_YOUR INSTRUCTIONS_
Reproduce the lines from the one containing "This screenshot has height=836, width=1080." through the end of the rows, requests included, shifting every coordinate in the answers by -44.

_INPUT MATERIAL_
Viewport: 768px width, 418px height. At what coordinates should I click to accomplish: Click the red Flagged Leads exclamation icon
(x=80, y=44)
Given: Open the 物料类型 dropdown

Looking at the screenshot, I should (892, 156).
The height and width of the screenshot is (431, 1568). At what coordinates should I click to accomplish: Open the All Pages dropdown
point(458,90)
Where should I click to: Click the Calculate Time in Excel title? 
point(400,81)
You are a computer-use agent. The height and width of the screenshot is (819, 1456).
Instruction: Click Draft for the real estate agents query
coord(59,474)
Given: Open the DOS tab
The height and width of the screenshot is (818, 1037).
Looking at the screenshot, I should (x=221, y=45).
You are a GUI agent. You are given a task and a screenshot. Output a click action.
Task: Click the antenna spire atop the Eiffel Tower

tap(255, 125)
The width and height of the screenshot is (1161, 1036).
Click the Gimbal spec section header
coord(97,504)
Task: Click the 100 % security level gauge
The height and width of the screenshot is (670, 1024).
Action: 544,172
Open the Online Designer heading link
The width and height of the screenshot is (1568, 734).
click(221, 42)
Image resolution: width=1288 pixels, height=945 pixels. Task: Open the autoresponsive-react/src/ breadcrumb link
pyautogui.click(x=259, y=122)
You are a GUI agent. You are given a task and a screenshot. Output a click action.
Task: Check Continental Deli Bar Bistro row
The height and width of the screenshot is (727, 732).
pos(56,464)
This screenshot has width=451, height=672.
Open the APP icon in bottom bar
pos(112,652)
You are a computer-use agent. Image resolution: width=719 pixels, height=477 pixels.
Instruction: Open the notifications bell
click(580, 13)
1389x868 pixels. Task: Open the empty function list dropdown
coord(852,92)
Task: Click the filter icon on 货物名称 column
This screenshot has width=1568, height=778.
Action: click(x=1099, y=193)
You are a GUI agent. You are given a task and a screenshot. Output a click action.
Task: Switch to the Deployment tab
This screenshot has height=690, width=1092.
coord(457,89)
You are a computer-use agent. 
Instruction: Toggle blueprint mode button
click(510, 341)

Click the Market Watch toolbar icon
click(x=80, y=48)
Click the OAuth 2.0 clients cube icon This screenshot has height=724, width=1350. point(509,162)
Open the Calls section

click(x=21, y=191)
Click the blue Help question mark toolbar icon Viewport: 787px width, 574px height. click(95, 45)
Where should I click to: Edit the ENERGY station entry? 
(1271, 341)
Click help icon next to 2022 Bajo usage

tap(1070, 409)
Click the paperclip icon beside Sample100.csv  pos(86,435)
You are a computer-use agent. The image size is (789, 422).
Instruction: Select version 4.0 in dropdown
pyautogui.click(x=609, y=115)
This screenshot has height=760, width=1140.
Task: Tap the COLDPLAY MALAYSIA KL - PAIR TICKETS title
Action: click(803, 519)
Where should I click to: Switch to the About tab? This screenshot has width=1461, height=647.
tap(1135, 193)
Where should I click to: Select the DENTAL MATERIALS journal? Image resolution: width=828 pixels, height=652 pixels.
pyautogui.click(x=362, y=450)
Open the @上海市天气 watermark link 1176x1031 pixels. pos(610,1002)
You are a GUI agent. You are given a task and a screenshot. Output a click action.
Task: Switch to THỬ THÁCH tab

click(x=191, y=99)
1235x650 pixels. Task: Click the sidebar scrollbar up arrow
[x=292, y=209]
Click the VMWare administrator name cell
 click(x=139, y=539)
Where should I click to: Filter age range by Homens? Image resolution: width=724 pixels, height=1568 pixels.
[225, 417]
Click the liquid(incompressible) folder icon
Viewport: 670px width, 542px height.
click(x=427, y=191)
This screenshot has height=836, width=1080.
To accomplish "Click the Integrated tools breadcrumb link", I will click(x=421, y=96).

_RESULT OF THIS EXERCISE_
This screenshot has height=836, width=1080.
To accomplish "Click the Integrated tools breadcrumb link", I will click(x=377, y=52).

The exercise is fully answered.